GOAL OF THE EXERCISE ::
Repeat exactly the lines of the entries below from the one with "Kujdesi ndaj klientit (945, 1795)" through the one with "Honing tools (777, 29)", both ends included, and nothing else.

Start of ENTRIES SUPPLIED

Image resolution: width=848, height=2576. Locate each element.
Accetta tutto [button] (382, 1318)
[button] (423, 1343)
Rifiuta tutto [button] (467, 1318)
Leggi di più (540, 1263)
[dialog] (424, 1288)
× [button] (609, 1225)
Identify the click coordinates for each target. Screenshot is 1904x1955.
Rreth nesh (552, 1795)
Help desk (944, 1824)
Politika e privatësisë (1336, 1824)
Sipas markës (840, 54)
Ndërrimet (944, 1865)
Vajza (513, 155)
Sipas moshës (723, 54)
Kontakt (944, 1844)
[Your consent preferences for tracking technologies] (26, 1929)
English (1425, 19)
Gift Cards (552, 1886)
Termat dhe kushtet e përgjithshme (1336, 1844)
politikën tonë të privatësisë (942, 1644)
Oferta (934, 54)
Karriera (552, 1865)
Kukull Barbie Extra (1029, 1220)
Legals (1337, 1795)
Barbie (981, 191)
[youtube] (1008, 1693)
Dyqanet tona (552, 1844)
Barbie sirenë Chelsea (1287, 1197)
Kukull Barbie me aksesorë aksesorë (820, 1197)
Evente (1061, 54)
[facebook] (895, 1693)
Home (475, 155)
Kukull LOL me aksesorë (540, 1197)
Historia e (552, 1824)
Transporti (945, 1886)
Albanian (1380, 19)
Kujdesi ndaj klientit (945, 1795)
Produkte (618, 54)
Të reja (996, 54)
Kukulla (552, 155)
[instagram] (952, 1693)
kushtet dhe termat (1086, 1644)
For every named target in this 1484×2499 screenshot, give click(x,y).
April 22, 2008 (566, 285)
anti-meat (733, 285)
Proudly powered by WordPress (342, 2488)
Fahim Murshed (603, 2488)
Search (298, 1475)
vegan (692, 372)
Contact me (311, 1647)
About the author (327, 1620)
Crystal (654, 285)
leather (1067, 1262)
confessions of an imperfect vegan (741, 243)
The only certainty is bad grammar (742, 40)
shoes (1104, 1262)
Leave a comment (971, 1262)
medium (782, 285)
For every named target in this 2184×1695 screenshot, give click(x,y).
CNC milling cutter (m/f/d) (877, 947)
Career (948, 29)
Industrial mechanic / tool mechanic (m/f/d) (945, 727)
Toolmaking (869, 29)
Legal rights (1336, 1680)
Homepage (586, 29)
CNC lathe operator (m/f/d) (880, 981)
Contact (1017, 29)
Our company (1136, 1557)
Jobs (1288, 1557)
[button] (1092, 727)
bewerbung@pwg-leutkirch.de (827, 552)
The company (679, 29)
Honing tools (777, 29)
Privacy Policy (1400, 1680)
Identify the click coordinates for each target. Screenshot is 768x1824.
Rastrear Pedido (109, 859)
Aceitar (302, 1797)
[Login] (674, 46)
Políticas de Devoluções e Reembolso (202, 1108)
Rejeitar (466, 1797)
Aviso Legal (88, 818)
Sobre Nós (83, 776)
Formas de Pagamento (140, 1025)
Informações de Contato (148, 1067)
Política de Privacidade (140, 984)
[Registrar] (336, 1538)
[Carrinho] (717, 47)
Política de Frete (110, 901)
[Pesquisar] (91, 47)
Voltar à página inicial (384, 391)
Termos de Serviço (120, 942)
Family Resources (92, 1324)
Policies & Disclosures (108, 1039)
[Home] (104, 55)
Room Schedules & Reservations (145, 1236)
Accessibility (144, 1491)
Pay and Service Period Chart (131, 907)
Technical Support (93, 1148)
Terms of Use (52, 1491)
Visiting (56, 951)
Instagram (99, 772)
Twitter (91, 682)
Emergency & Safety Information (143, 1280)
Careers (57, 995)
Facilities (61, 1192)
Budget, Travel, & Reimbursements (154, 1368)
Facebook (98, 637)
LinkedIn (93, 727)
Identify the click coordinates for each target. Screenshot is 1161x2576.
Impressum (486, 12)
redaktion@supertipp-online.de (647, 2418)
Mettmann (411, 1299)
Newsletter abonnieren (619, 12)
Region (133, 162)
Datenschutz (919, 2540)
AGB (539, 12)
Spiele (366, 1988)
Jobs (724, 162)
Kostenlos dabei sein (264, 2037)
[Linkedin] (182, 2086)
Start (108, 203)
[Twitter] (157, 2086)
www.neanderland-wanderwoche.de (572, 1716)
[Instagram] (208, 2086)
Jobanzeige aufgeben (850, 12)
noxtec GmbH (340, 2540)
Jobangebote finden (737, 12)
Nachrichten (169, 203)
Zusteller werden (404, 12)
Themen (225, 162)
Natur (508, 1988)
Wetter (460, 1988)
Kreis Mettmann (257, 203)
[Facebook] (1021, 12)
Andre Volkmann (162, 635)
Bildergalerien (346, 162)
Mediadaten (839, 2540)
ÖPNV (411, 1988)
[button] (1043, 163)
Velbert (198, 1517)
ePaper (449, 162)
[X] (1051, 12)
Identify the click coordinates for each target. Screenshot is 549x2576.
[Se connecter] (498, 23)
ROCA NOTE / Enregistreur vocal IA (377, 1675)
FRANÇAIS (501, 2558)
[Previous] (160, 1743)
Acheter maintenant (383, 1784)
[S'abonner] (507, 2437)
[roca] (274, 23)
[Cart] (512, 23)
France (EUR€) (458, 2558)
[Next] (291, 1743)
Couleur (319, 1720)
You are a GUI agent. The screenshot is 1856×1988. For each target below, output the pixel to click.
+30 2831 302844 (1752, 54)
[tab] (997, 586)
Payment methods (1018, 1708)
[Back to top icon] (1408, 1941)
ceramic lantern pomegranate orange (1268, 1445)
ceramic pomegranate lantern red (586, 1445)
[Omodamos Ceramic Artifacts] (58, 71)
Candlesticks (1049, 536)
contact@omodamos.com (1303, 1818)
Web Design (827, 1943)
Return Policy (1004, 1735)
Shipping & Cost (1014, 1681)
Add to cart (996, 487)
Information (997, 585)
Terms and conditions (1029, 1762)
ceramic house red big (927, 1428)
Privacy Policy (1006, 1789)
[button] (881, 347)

End of ENTRIES SUPPLIED

OUTPUT OF THE EXERCISE ::
Kujdesi ndaj klientit (945, 1795)
Produkte (618, 54)
Të reja (996, 54)
Kukulla (552, 155)
[instagram] (952, 1693)
kushtet dhe termat (1086, 1644)
For every named target in this 1484×2499 screenshot, give click(x,y).
April 22, 2008 (566, 285)
anti-meat (733, 285)
Proudly powered by WordPress (342, 2488)
Fahim Murshed (603, 2488)
Search (298, 1475)
vegan (692, 372)
Contact me (311, 1647)
About the author (327, 1620)
Crystal (654, 285)
leather (1067, 1262)
confessions of an imperfect vegan (741, 243)
The only certainty is bad grammar (742, 40)
shoes (1104, 1262)
Leave a comment (971, 1262)
medium (782, 285)
For every named target in this 2184×1695 screenshot, give click(x,y).
CNC milling cutter (m/f/d) (877, 947)
Career (948, 29)
Industrial mechanic / tool mechanic (m/f/d) (945, 727)
Toolmaking (869, 29)
Legal rights (1336, 1680)
Homepage (586, 29)
CNC lathe operator (m/f/d) (880, 981)
Contact (1017, 29)
Our company (1136, 1557)
Jobs (1288, 1557)
[button] (1092, 727)
bewerbung@pwg-leutkirch.de (827, 552)
The company (679, 29)
Honing tools (777, 29)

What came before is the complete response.